Foes of Portland median strip ordinance say city exaggerated danger to panhandlers in final lawsuit filings

Shay, 26, holds a sign asking for money to help feed her four kids on West Commercial Street in Portland.
Bob Bukaty | BDN
Shay, 26, holds a sign asking for money to help feed her four kids on West Commercial Street in Portland. Buy Photo
Posted Jan. 09, 2014, at 1:46 p.m.

PORTLAND, Maine — Three Portland residents suing to wipe out an ordinance preventing them from panhandling or protesting in median strips told the court in their final filing this week that the city overstated the danger in those locations.

The city, in turn, used its final salvo in the case to accuse the plaintiffs of muddying what is essentially a First Amendment case with “red herring” debates about what constitutes a median strip and whether pausing to plant a campaign sign is a violation of the new ordinance.

After filing their last written arguments in the case by Monday’s deadline, both parties now await the ruling of U.S. District Court Judge George Z. Singal.
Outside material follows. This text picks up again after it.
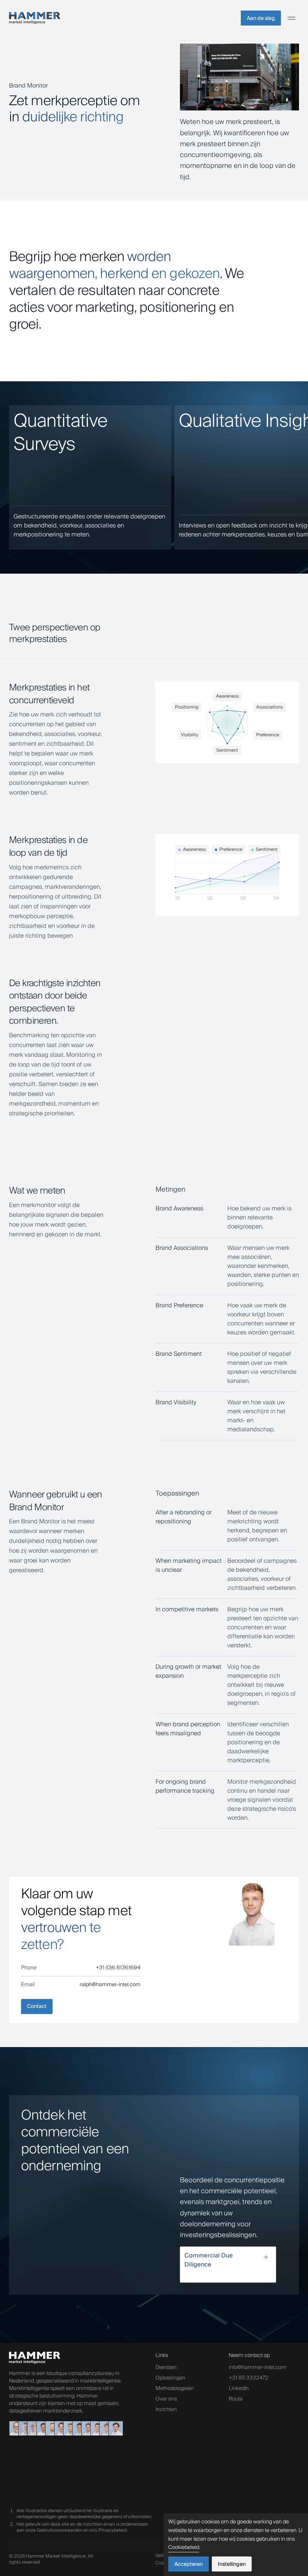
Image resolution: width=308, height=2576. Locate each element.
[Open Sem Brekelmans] (94, 2428)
Attorneys for both sides have said it could be several weeks after the final arguments before Singal issues his decision.

Oral arguments in the case were made during an accelerated one-day trial in November.

At issue in the case is an ordinance approved by the City Council in July prohibiting individuals from stopping in the median strips, a measure councilors said was made strictly with safety in mind.

Police Chief Michael Sauschuck has argued on multiple occasions that the ordinance is necessary, in part, because of complaints his department receives about panhandlers in the median strips being violent toward passing drivers or being drunk and in danger of falling into traffic.

Opponents of the ordinance have said they consider the measure a thinly veiled attempt to sweep the city’s poverty problem out of sight.

In September, Alison Prior, an unemployed, homeless woman who uses the median strips for panhandling, joined political demonstrators Wells Staley-Mays and Michael Cutting to sue the city over the ordinance, saying it unnecessarily infringed on their First Amendment free speech rights.

In its final filing this week, the city agreed that the case boils down to a First Amendment dispute, but argued the plaintiffs’ rights are intact because they can still conduct the same panhandling or protesting activity on nearby city sidewalks without being in dangerous proximity to moving vehicles.

Furthermore, the city, represented in the case by police attorney Trish McAllister, wrote in its filing that the plaintiffs were attempting to distract the court from that fact with “odd” side-arguments and “inappropriate accusations regarding ‘confused’ public officials.”

The plaintiffs’ attempts to discredit the ordinance by asking whether people would be prohibited from using the bench in a particularly wide median in the city’s Boothby Square, or whether individuals could pause long enough to quickly plant a campaign sign during election season, are “red herrings” meant to confuse the issue, McAllister wrote.

The city attorney wrote that officers would be able to use reasonable discretion when enforcing the ordinance, and those issues don’t detract from the plaintiffs’ First Amendment ability to demonstrate in less dangerous places nearby.

But attorney Kevin Martin, representing the plaintiffs alongside American Civil Liberties Union of Maine Legal Director Zachary Heiden, argued that the Boothby Square and campaign sign loopholes, among others, showed that the true meaning of the ordinance is a “moving target” and is crafted too broadly to be effective.

Martin reiterated in his final filing this week that the activity truly causing the dangerous situations cited by the city are largely already illegal. Ordinances are already on the books prohibiting so-called aggressive panhandling, and there are state laws against assault, disorderly conduct and blocking traffic ways, he argued.

To the degree additional safeguards are necessary, Martin argued, the city could have implemented a more specific ordinance — prohibiting being on the median strips while intoxicated, for instance — that would have preserved the free speech rights of panhandlers and protesters who are not behaving inappropriately.

Martin challenged the city’s concern about danger in the median strips as overstated, rejecting what he called a city argument that “every median in Portland is a deathtrap.”

He pointed to police data showing that, although complaints about panhandlers in median strips increased by 23 percent from 2012 to 2013, that only worked out to about one extra complaint call per week, and calls to police about median strip panhandlers increased less than calls about panhandlers on the sidewalks over that span.

Martin also pointed out that the city was only able to generate as evidence one previous incident in which a person was struck by a motor vehicle on a median strip, and in that case, the victim was a bicyclist crossing the road in a manner that wouldn’t have been prohibited under the ordinance. The driver in that incident, he noted, was “an unlicensed driver who drove partially up onto the median.”

“All told, this small absolute number of incidents does not constitute an ‘emergency,’ and to the extent the increase can possibly be cast in such terms, it was an emergency not specific to medians but instead specific to drunk and dangerous behavior on both medians and sidewalks — behavior already criminal under Maine and Portland law,” Martin wrote, in part.